O Bolsa Família foi reajustado para uma faixa entre R$ 691 e R$ 777. Anunciada nesta quinta-feira (17), a medida começa a ser paga em 19 de outubro, conforme o calendário do mês.
O benefício, que tinha valor mínimo de R$ 600, foi estabelecido durante o governo do ex-presidente Jair Bolsonaro, após a substituição do Bolsa Família pelo Auxílio Brasil. O programa passou a ter uma nova denominação durante aquele período, enquanto o Auxílio Emergencial foi criado durante a pandemia de Covid-19.

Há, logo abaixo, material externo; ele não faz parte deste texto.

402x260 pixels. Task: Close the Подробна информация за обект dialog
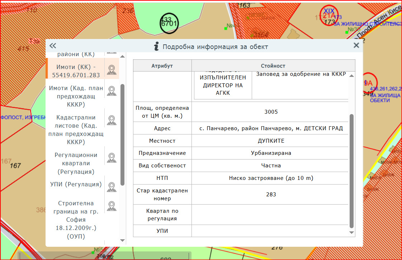[x=356, y=45]
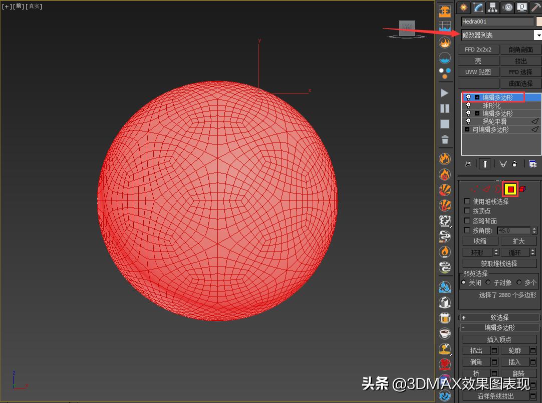This screenshot has height=403, width=542.
Task: Select the Element sub-object cube icon
Action: point(522,189)
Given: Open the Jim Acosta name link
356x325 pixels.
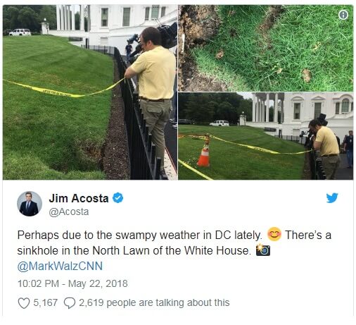Looking at the screenshot, I should (x=79, y=198).
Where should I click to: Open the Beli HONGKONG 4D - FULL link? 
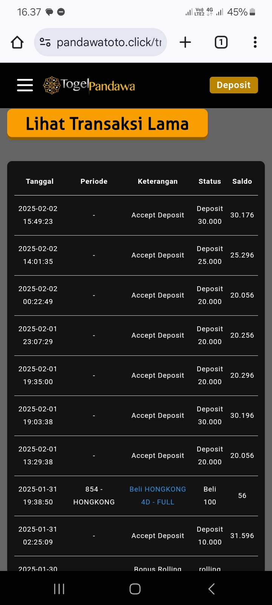(158, 495)
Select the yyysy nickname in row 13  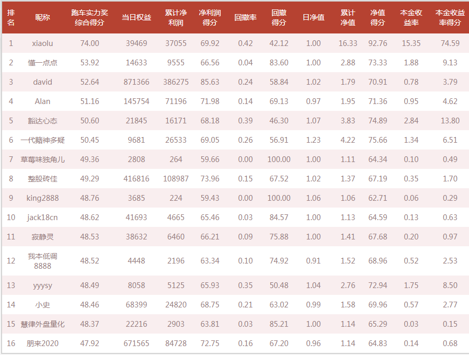[42, 285]
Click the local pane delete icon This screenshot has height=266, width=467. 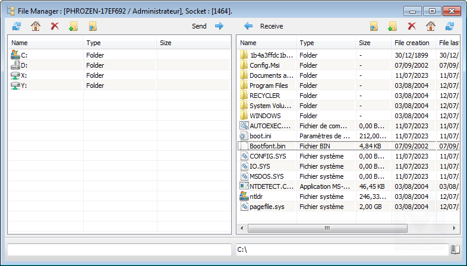(x=55, y=26)
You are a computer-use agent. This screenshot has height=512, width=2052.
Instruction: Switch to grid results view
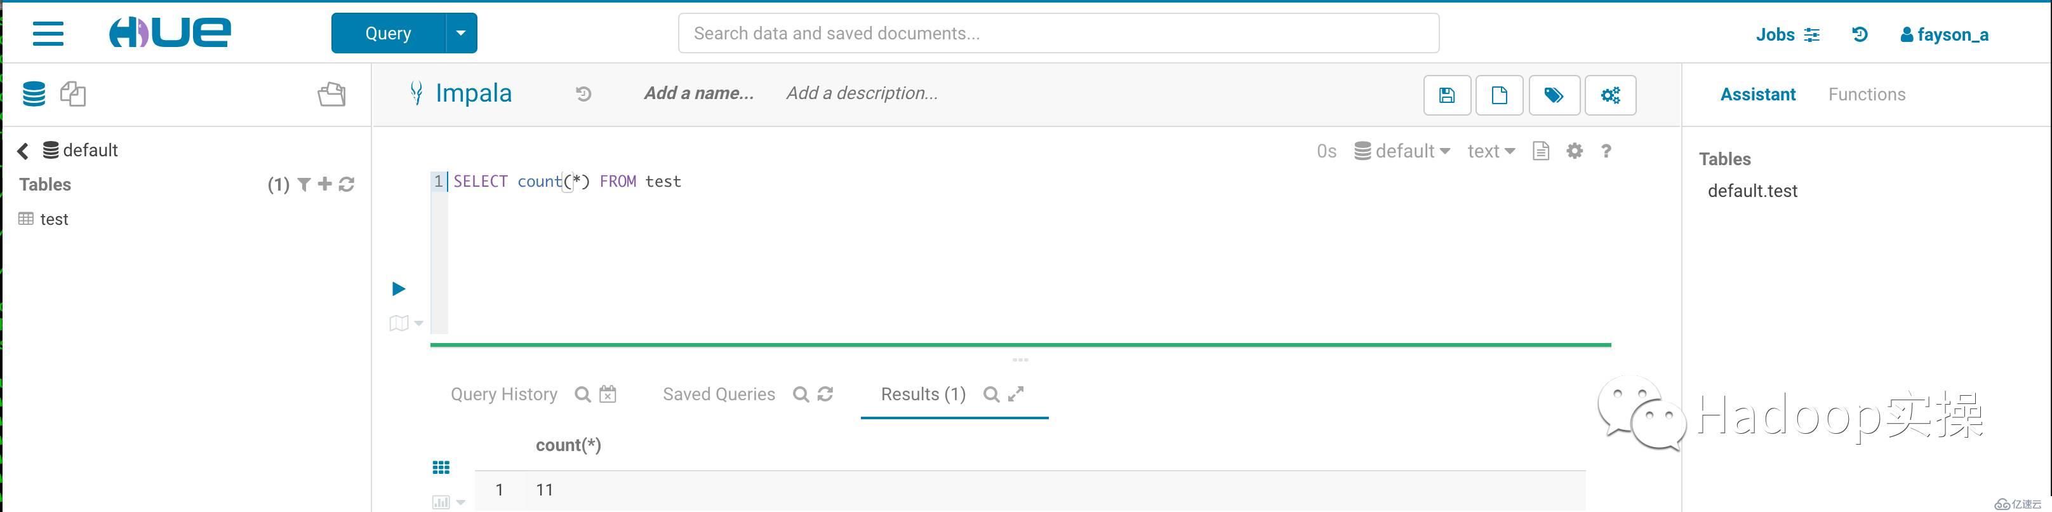coord(441,467)
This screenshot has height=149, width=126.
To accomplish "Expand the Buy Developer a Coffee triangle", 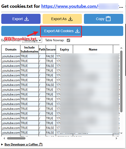I will click(2, 144).
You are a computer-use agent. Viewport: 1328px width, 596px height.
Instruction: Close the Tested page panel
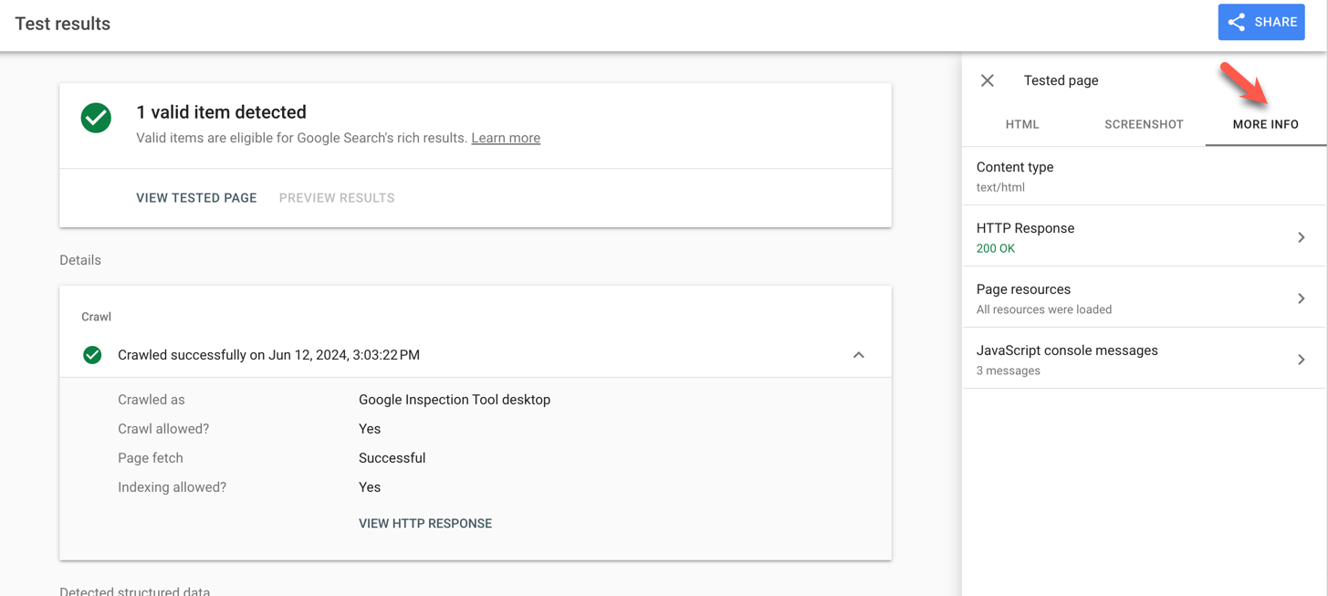click(x=988, y=80)
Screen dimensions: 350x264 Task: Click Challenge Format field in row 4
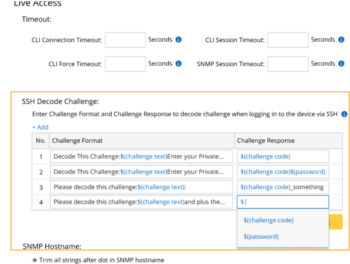[x=141, y=202]
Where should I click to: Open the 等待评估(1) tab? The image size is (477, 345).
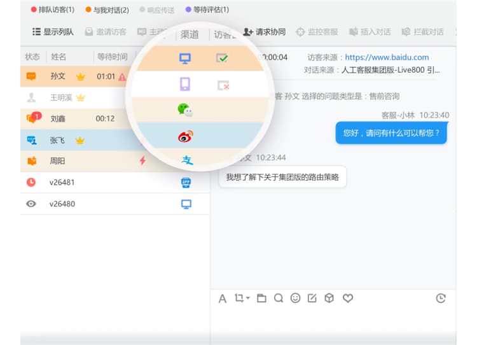coord(207,10)
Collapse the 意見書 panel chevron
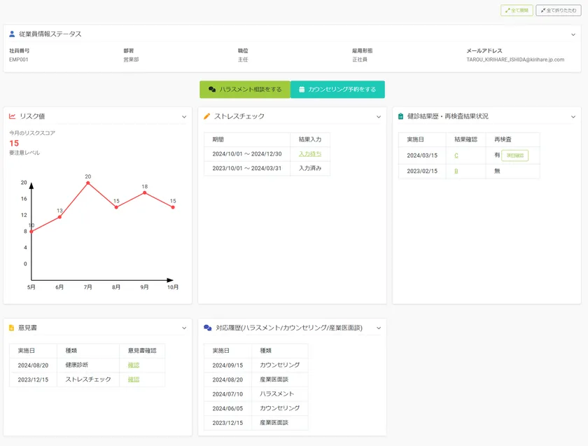This screenshot has width=588, height=446. 184,328
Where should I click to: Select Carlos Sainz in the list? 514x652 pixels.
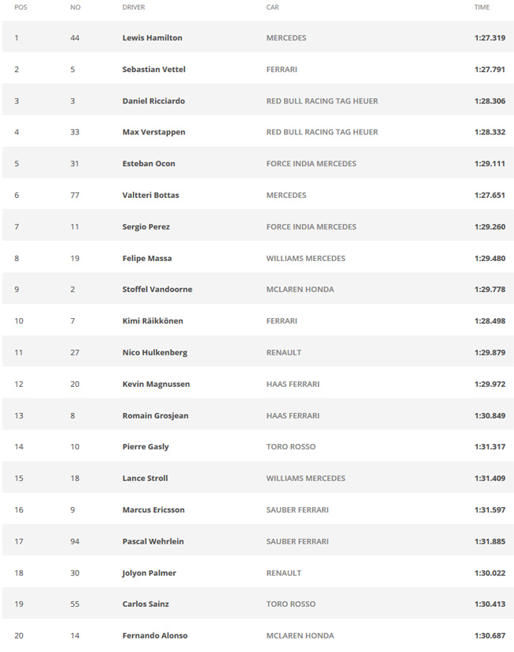coord(146,605)
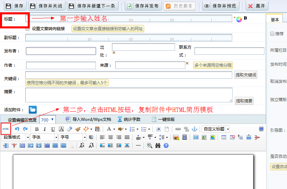The height and width of the screenshot is (189, 287).
Task: Click the blue folder attachment icon
Action: 33,110
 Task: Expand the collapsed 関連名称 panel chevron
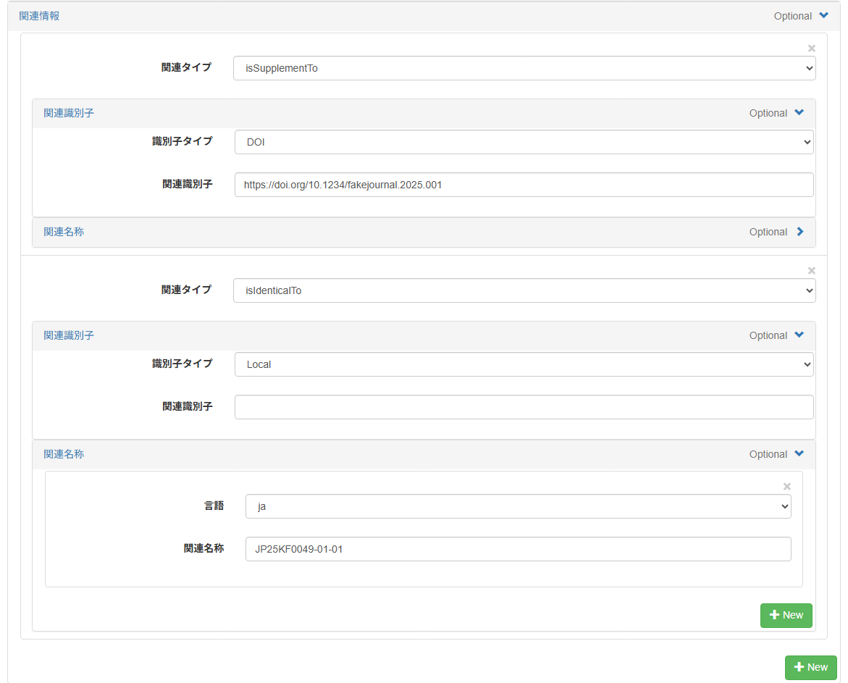click(799, 232)
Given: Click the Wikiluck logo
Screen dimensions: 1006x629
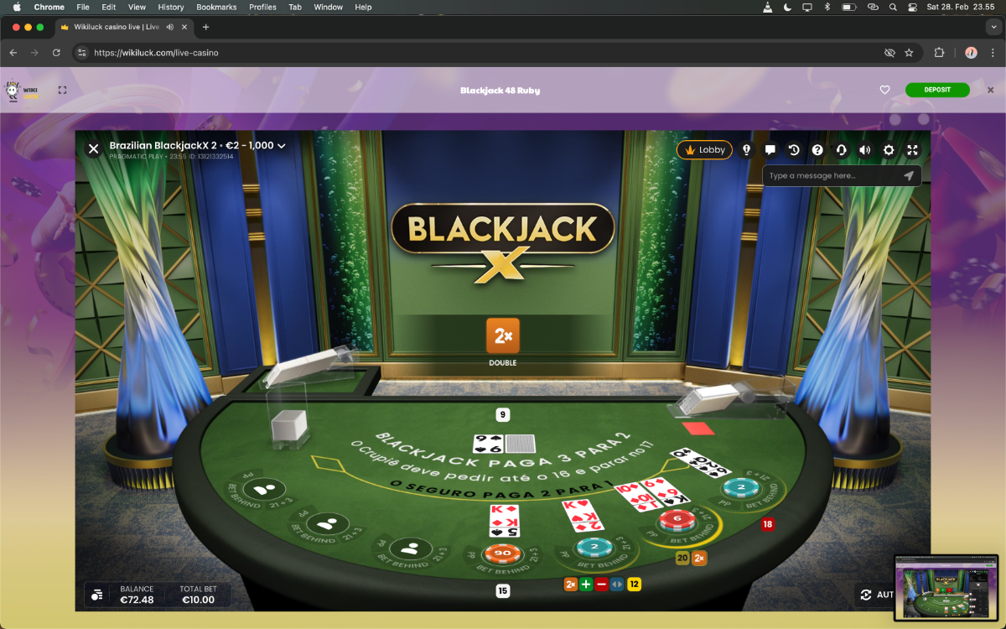Looking at the screenshot, I should 22,91.
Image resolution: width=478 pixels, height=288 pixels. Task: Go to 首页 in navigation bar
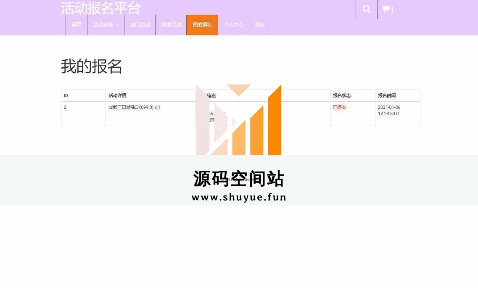pyautogui.click(x=77, y=25)
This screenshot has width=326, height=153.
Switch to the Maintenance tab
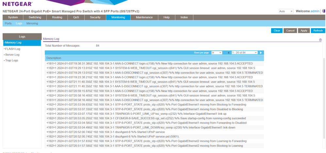coord(144,17)
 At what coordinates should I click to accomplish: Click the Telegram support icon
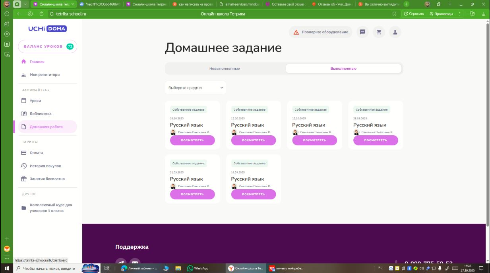click(x=121, y=263)
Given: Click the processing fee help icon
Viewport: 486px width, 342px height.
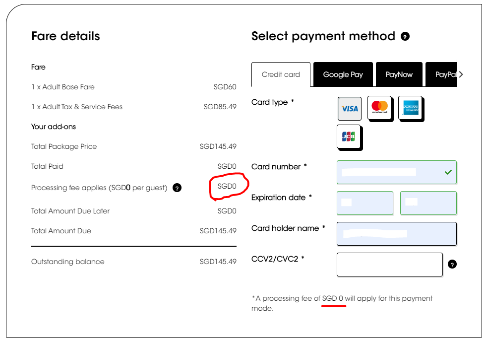Looking at the screenshot, I should point(177,188).
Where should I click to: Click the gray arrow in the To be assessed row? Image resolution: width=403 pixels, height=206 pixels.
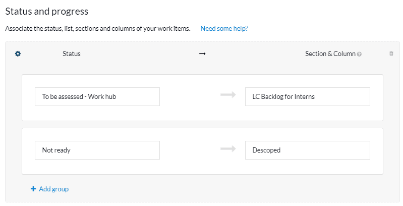point(228,94)
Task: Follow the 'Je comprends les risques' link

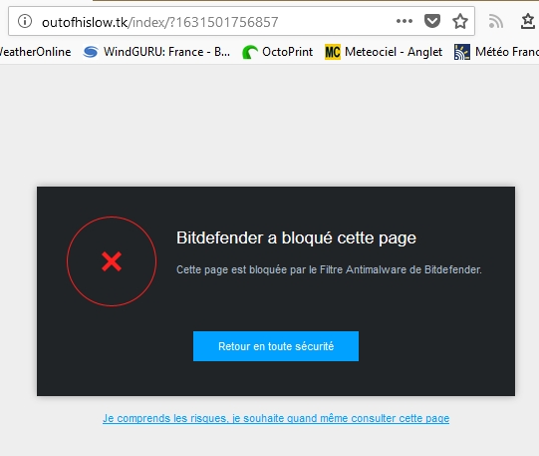Action: pyautogui.click(x=276, y=418)
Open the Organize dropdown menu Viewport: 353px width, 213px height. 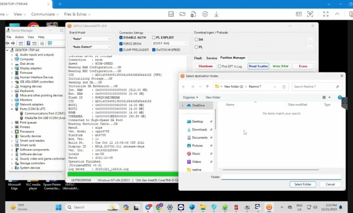pos(191,97)
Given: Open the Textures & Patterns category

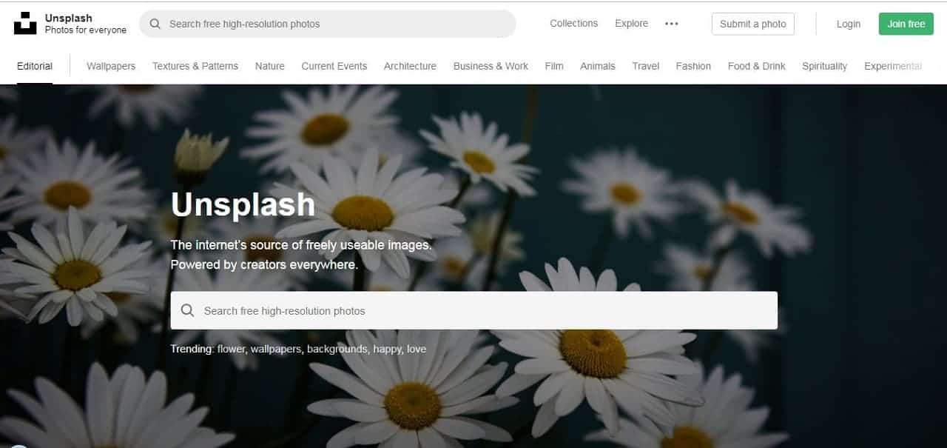Looking at the screenshot, I should point(195,66).
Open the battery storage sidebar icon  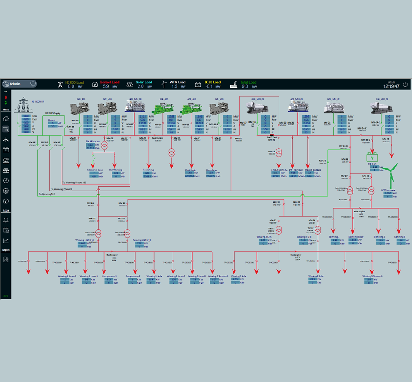(x=6, y=150)
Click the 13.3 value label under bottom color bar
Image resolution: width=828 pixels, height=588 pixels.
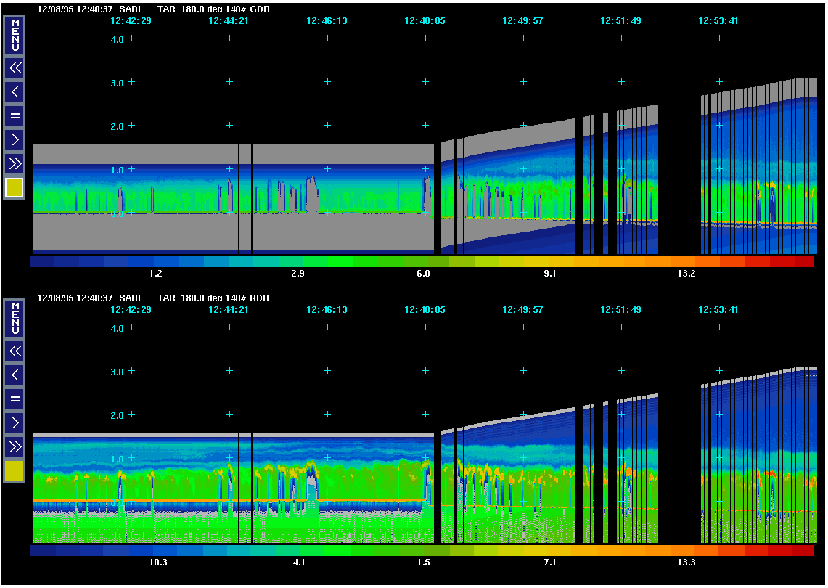(686, 563)
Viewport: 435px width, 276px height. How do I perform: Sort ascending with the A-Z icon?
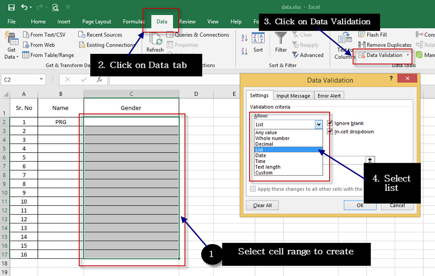pos(245,37)
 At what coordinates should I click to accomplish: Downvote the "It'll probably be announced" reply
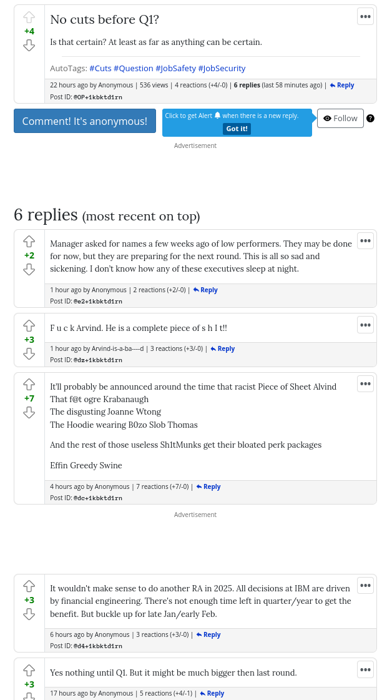[29, 412]
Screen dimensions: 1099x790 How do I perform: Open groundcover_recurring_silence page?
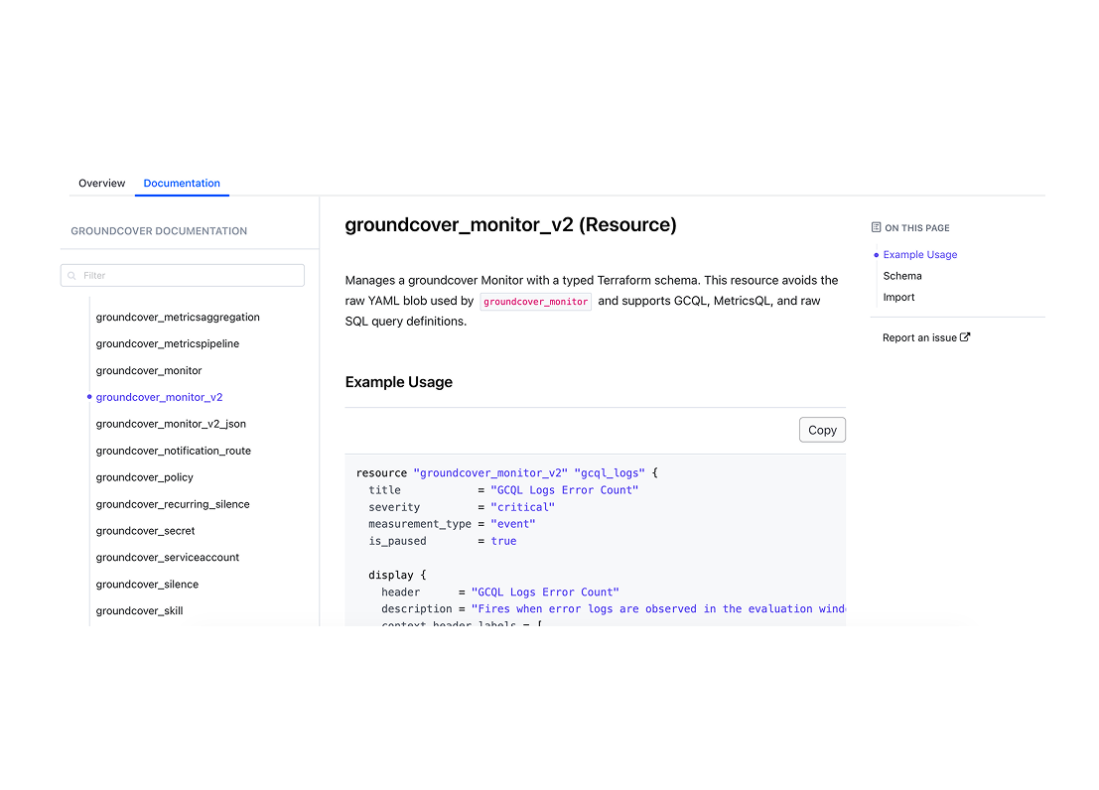click(173, 504)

Em 2023, com o início do governo Luiz Inácio Lula da Silva, o programa voltou a se chamar Bolsa Família. A mudança retomou o nome utilizado anteriormente para o principal programa de transferência de renda do governo federal.
Reajustes
O benefício médio avançará para R$ 777.O repasse por integrante familiar subirá de R$ 142 para R$ 164, acompanhado por reajustes nos adicionais:
- Criança até 6 anos: de R$ 150 para R$ 173
- Gestante: de R$ 50 para R$ 58
- Jovem (7 a 18 anos incompletos): de R$ 50 para R$ 58
- Bebê até 6 meses: de R$ 50 para R$ 58
Regras para receber o benefício
A regra principal estabelece que a renda de cada membro da família não pode ultrapassar R$ 218 mensais. Primeiramente, é necessário estar registrado no Cadastro Único, com todas as informações corretas e atualizadas. O cadastro é realizado nos postos de atendimento da assistência social dos municípios, como os CRAS, sendo necessário apresentar CPF ou título de eleitor.
Estar inscrita no Cadastro Único não garante que a família passe a receber o Bolsa Família imediatamente. A cada mês, o programa identifica automaticamente as famílias que serão incluídas e que terão direito ao benefício.